At City Hall, election officials were busy Wednesday completing the process and hoping to have the returns certified by late Thursday or early Friday. The Vicksburg Election Commission spent most of the day going over affidavits and rejected ballots. There were not enough of either to change the results of any of the three contests on Tuesday’s ballots.

Unofficial returns indicate that North Ward Alderman Gertrude Young, 45, won her third consecutive term Tuesday and will join Leyens and newly elected South Ward Alderman Sid Beauman, 53, as the new governing board.

City Clerk Walter Osborne said the inauguration of the new administration will probably be July 2, the Monday when the members will have their first public meeting.

Although Vicksburg’s special charter does not require appointment of city officers at that meeting, one of the first matters the new board of mayor and aldermen will take up is electing a city clerk, chief of police, city attorney and fire chief.

“I really don’t have any planned or definite changes at this point,” Leyens said. “We’re going to do a transition team and in fact we’re going to get together next week.”

A definite plan he said he sees for the police and fire departments is the creation of a safety commissioner who will oversee those departments. Informally, the mayor serves as police commissioner and the South Ward alderman serves as fire commissioner.

The city’s charter does not stipulate a position of safety commissioner, so Leyens would need the approval of the other two members of the city board to set up the new office.

“My wish list is that they will give up these different commissioners and concentrate on their wards,” Leyens said.

Leyens said he also plans to meet with employees in different departments before taking office and find out from city workers what is working and what needs to be changed. He said he also plans to start neighborhood meetings.

Part of Leyens’ campaign has been a promise to meet with residents regularly.

“I want the forum to be owned by the neighborhood, not the mayor,” Leyens said.

While many changes made at City Hall under the new administration may be invisible to the naked eye, Leyens said one change will be noticeable to all who travel along Crawford Street.

“I’d like to see the (Mississippi) flag back where it belongs,” Leyens said.

In April, 65 percent of voters across the state said they wanted to keep the state’s 107-year-old banner with the Confederate battle emblem in the upper left corner and rejected a proposed new design.

Under the Walker administration, the city flag is flown along with the U.S. flag outside City Hall and other city buildings.
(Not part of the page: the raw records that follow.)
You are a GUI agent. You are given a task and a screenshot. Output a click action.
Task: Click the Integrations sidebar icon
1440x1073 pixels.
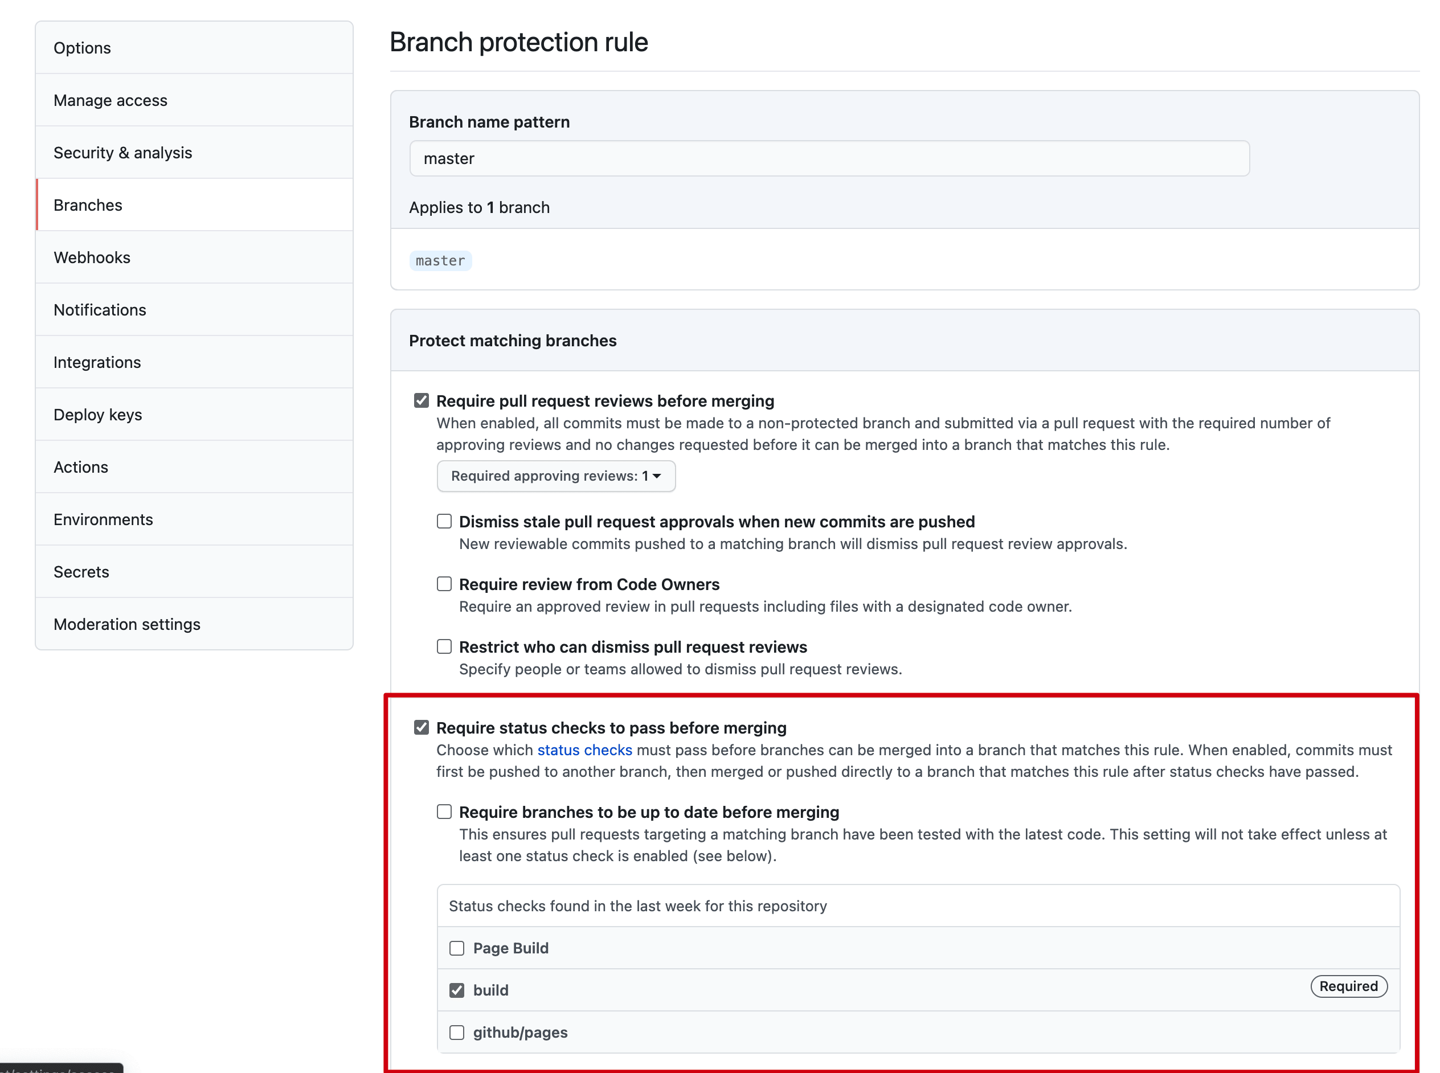click(98, 362)
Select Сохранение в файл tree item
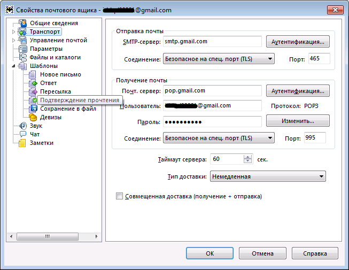 click(x=68, y=109)
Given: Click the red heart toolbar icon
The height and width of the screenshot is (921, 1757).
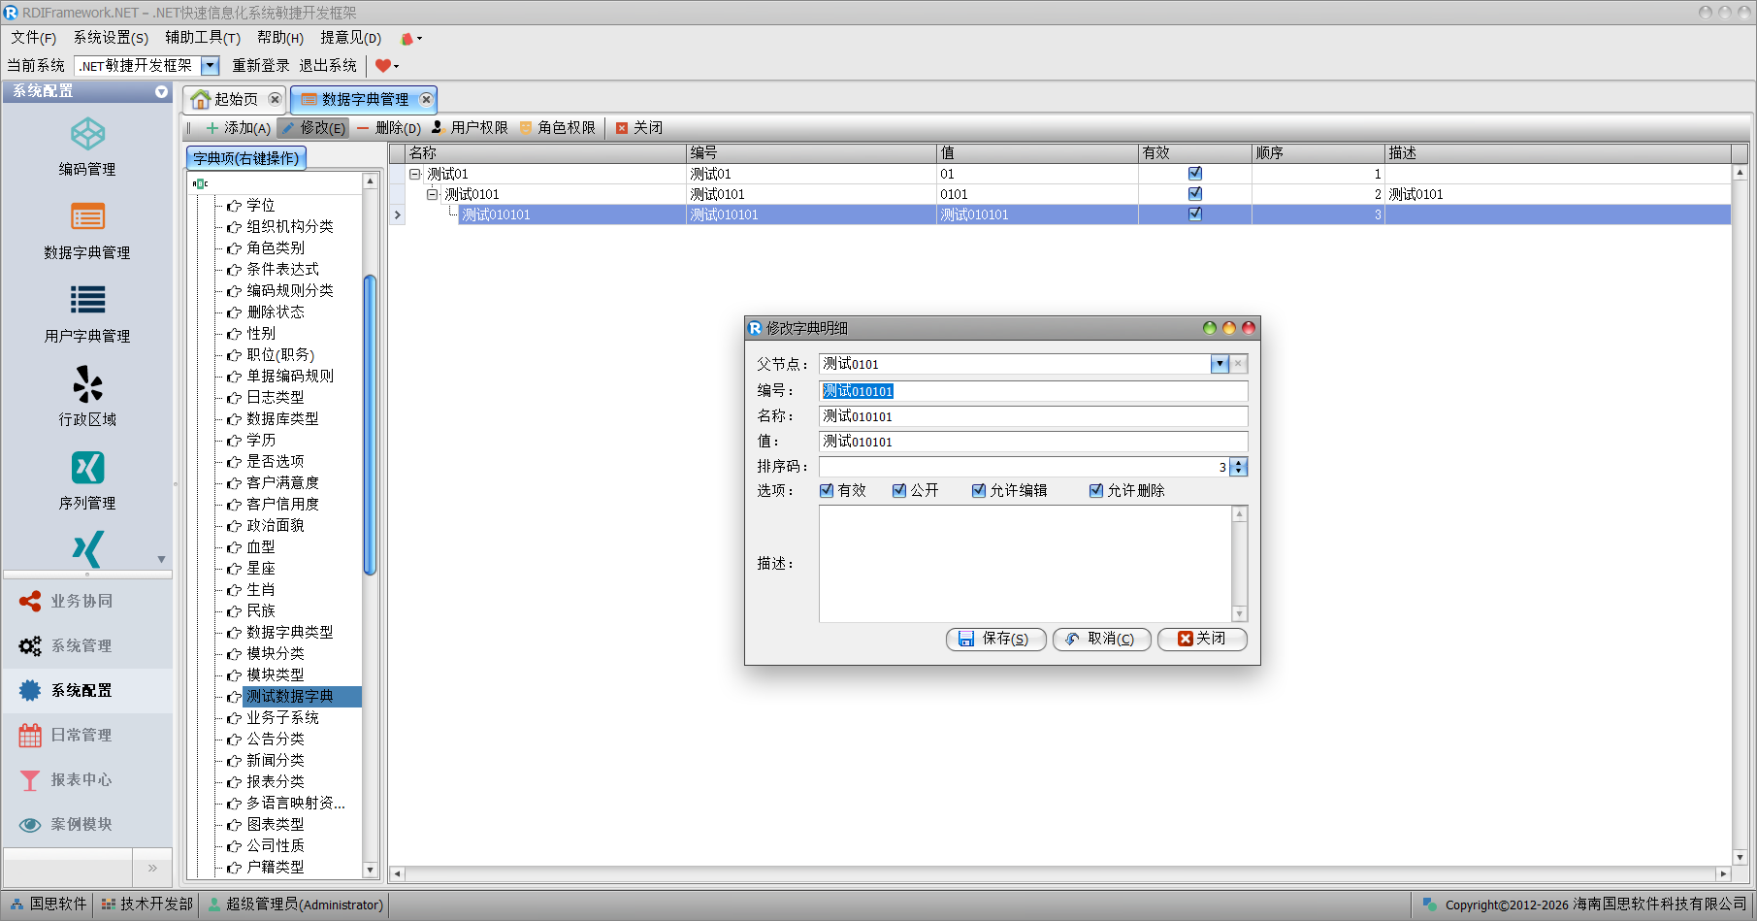Looking at the screenshot, I should [x=383, y=66].
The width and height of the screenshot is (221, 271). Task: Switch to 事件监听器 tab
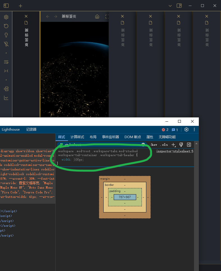pyautogui.click(x=111, y=137)
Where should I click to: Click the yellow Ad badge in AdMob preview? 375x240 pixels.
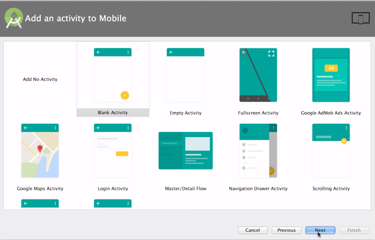pos(331,68)
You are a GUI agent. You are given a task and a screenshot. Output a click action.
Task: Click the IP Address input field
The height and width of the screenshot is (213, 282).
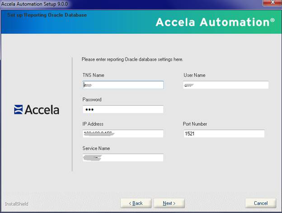[x=122, y=134]
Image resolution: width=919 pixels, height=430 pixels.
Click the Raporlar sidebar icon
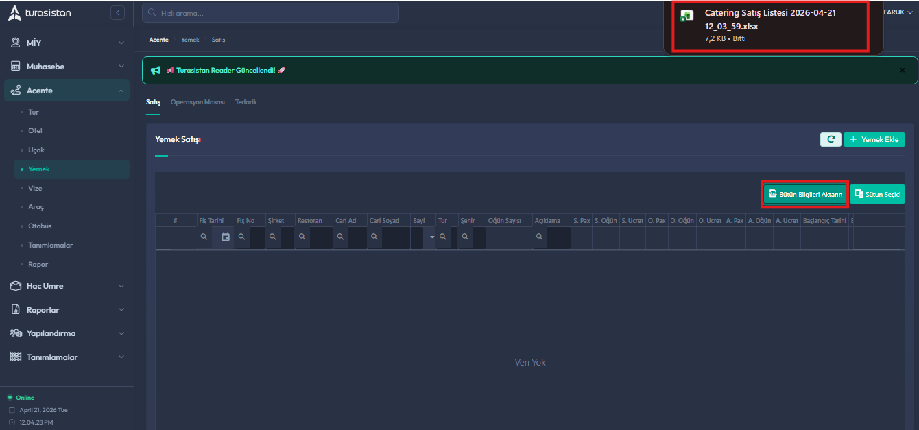click(x=14, y=309)
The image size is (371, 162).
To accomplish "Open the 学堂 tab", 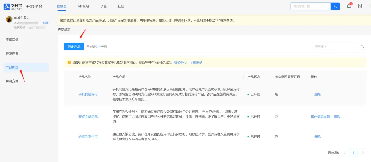I will tap(104, 6).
The Mississippi flag does fly at the city’s rose garden and at the foot of Crawford Street along Washington Street. There’s also a Mississippi flag in the council room.

Another issue from the current administration Leyens said he will tackle after taking office is the fate of the $1.6 million Jackson Street Creative Resource Center. He said that since no funds have been budgeted for the operation of the center, he did not know what the mission of the center will be.

“They’re just building a building for political reasons,” Leyens said.

Plans for a center to replace the Jackson Street YMCA had been delayed after the city received no bids within the budgeted amount the first three times the project was advertised. A contract was awarded last fall after plans were scaled back, but construction has been delayed due to weather and problems at the site.